» **Problem requirements**: Leaving out all pictures, copy the lines below exactly, from the line with "Where should I" to the last line, both ends included.

┌──

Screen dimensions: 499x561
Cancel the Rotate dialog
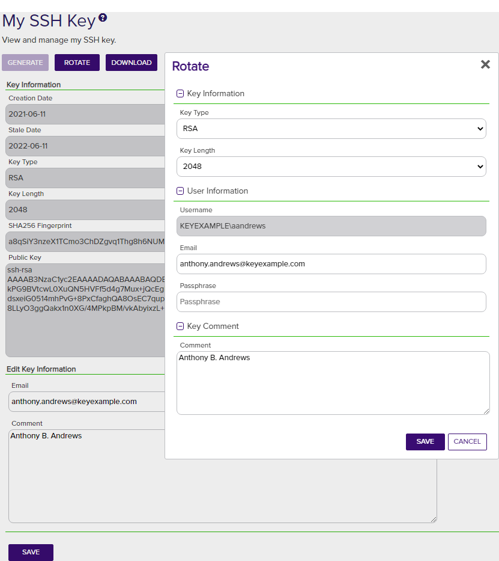click(467, 441)
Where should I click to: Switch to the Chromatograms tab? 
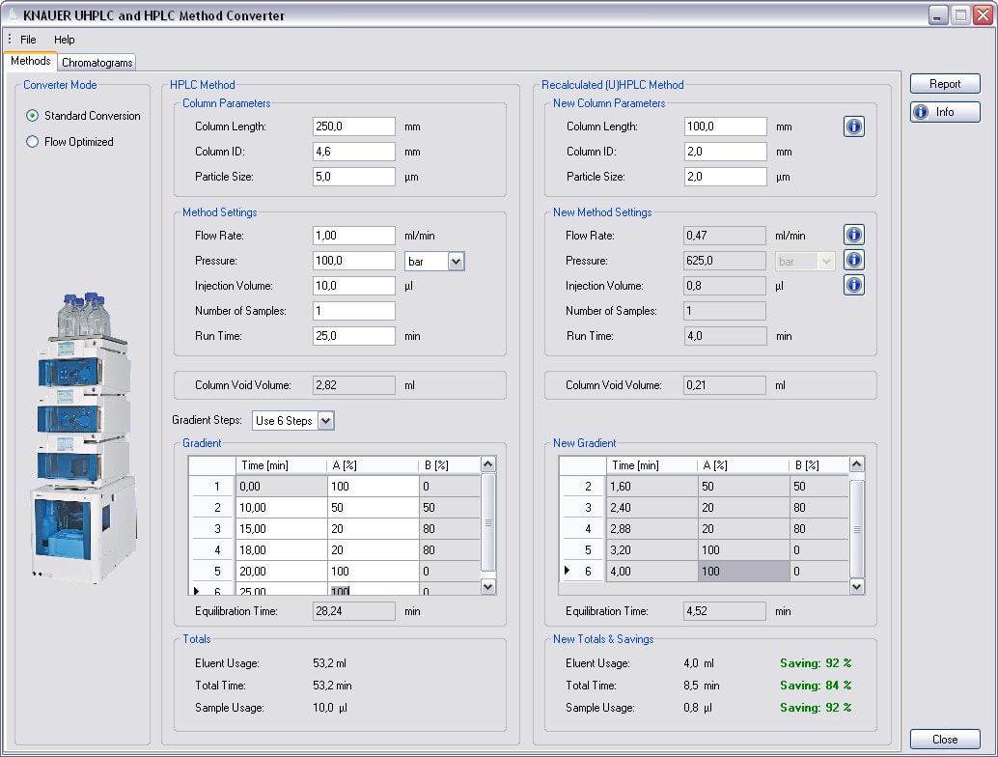97,63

└──

» **Result for this task**:
Where should I click to: Switch to the Chromatograms tab? 
97,63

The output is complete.